= QUOTED TEXT =
The NoArchive Initiative - coderdude
http://noarchive.net/

======
edw
Just as information wants to be free[1], I think information wants to be
stored. Forever. I have disk images to old computers that themselves have
tarballs from servers and disk images from yet older computers. And I've
rarely been very good at backing stuff up…

Part of wisdom is knowing what you can't change, and I'm starting to believe
that more and more, we're going to be living in a post-privacy world. I also
suspect, however, that this very-mixed blessing is tempered by the reality
that we're all going to be Waldos lost in a sea of people.

In my own life, there's more material that I've lost that I wish that had been
saved than there is material that's been saved that I wish had disappeared.

Instead of trying to stop what seems inevitable—the collection and archiving
of information about us—I think we should focus on regulating how all the
material that's available about all of us can be _used_ e.g. what's
permissible to consider when credit scoring, making insurance coverage
decisions, doing background checks, and during the job application process.

The reality is that we'll never be free of this. I've been asked if I was
married and had kids during job interviews. (I answered—and then volunteered
that I'm straight and an atheist, which made the point to the guy that he was
way out of bounds asking those questions.) But in any event, the key is to get
the issue of information usage (iPhone UDIDs, anyone?) out there so companies
need to define policies which we can then, using the same panopticon they have
access to, hold companies to those policies.

[1] FYI: Just before saying this to Steve Wozniak, Stewart Brand, the
originator of this phrase also said, "Information wants to be expensive,
because it's so valuable."

------
goblin89
tl;dr: site seems to be mostly about <meta name="robots" content="noarchive">,
its alternatives and background. (I guess it may not be obvious from
submission's title.)

= DATA BLOCK =
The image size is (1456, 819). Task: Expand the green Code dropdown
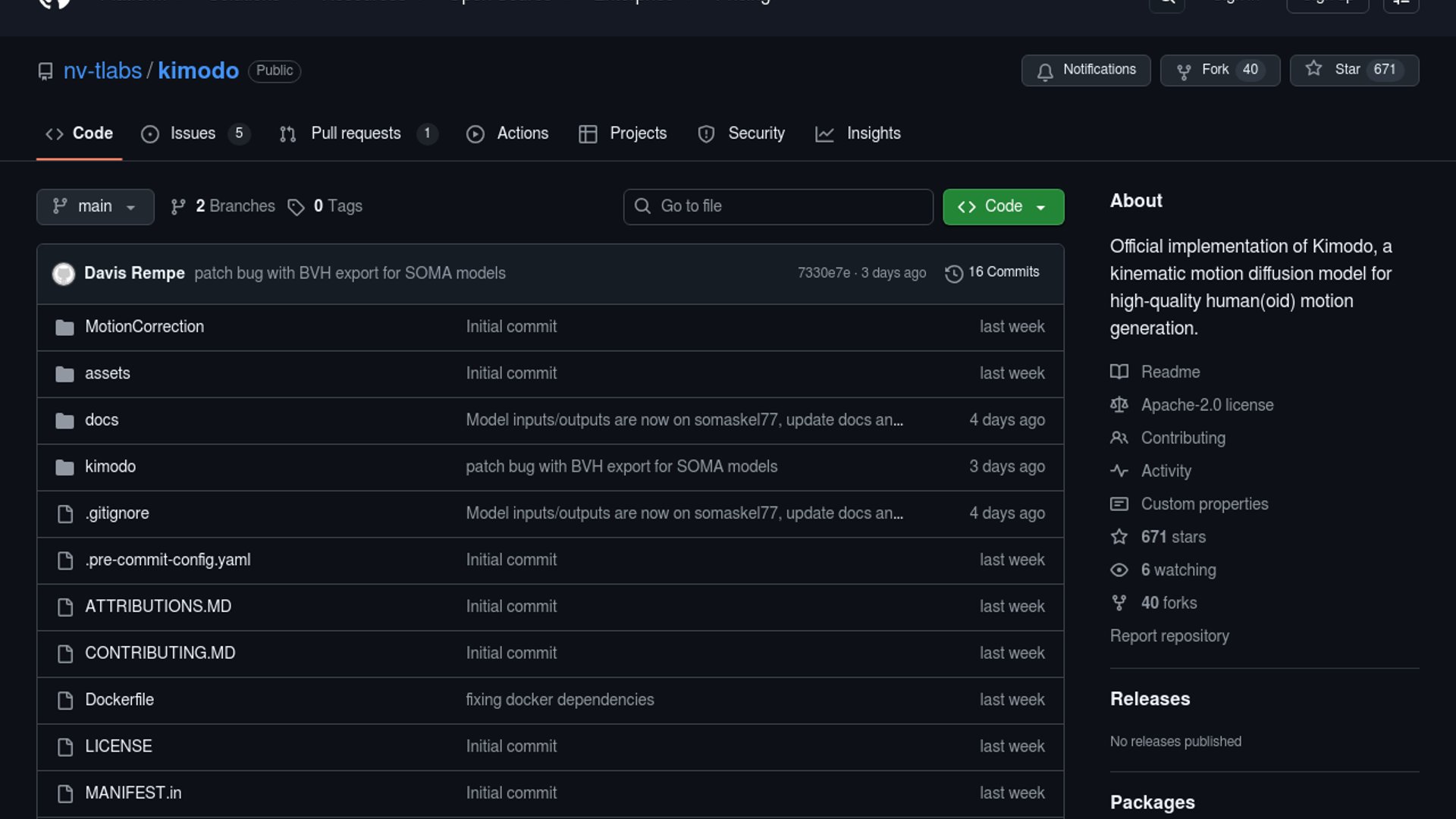pos(1003,206)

= PROBLEMS TO SOLVE =
1/ Answer these questions about the NoArchive thread:
(a) According to the footnote, what did Stewart Brand say information wants to be, and why?
(b) Which meta tag does the second reply say the site is mostly about?
(c) What was the first commenter asked during job interviews?
2/ Copy the passage of the NoArchive thread between "In my own life, there's" and "job application process.", inclusive, word for word.

= EXPECTED RESPONSES =
1/
(a) Expensive, because it's so valuable.
(b) <meta name="robots" content="noarchive">
(c) Whether they were married and had kids.

2/
In my own life, there's more material that I've lost that I wish that had been
saved than there is material that's been saved that I wish had disappeared.

Instead of trying to stop what seems inevitable—the collection and archiving
of information about us—I think we should focus on regulating how all the
material that's available about all of us can be _used_ e.g. what's
permissible to consider when credit scoring, making insurance coverage
decisions, doing background checks, and during the job application process.